When one mentions the Tohoku region of Japan, those who’ve been abreast of world events will immediately recall the terrible earthquake and tsunami that visited devastation upon the place in 2011. For a time things were terrible there, but the passing of five going on six years after the calamity has given Tohoku time to recover, and is once again serving as one of Japan’s tourist destinations that are just a ways off the more obviously frequented spots. What’s to find in Tohoku, by the way? Well, outside the forests there are the numerous onsen, or traditional Japanese hot spring resorts. And then there are the kokeshi, or traditional wooden dolls.

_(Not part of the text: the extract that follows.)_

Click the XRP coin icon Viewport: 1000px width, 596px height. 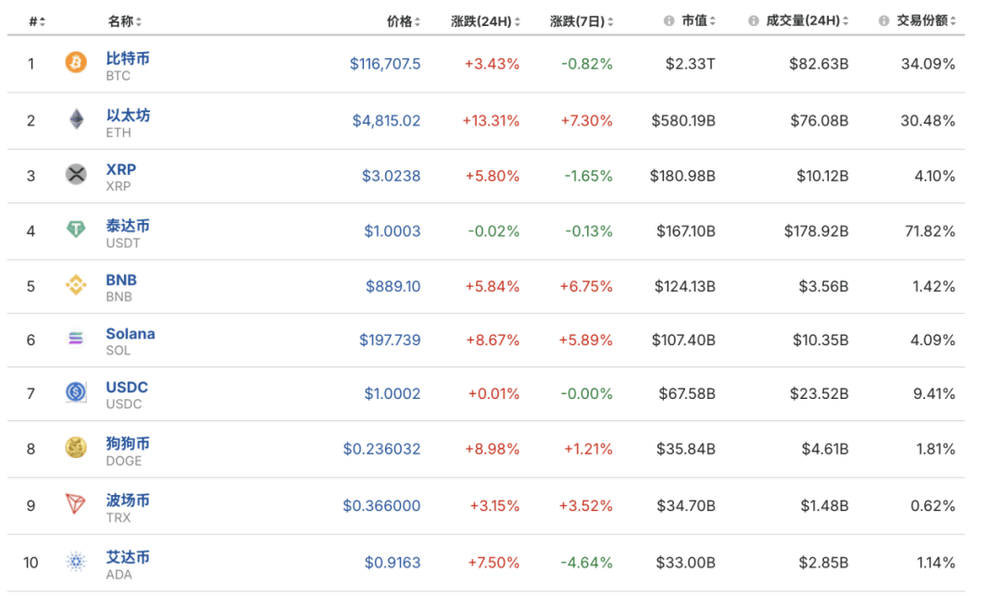[x=76, y=175]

The tradition of crafting kokeshi in Tohoku dates back to about 200 years ago, back when the area was covered in thick forests, perfect for harvesting lumber by itinerant seasonal woodcutters. In addition to construction materials, wood from the trees, usually the leftovers from sawing into planks, were carved into a variety of useful or fun items and implements ranging from tableware to toys like tops, kendama (ball and cup game) and of course the kokeshi. When winter came and put a halt to logging activity, the woodcutters would retire to the nearby hot springs to relax. While there, they began selling kokeshi to travelers passing through Tohoku, and over the years the customers became tourists both local and international.

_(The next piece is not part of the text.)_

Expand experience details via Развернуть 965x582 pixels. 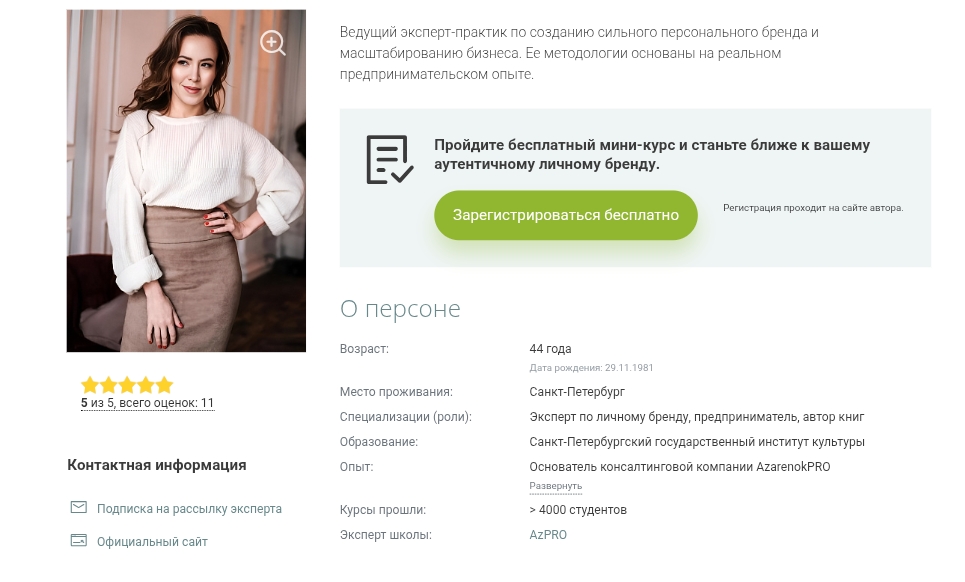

Today the kokeshi doll-making business is doing very well for itself, and amazingly their maintained popularity even today is due to the advancement of technology. The standard kokeshi doll is typically a bulbous large head mounted on a rotating swivel atop a thin and smooth body (no arms and legs), with the whole thing painted to depict faces and clothes. Incredibly, their stark designs would inspire Nintendo bigwig Shigeru Miyamoto to conceptualize the Mii, customizable digital avatars of players for navigating and playing certain games in the Wii series of consoles. Between the traditional appeal and the pop culture osmosis, Japanese kokeshi won’t be fading away anytime soon.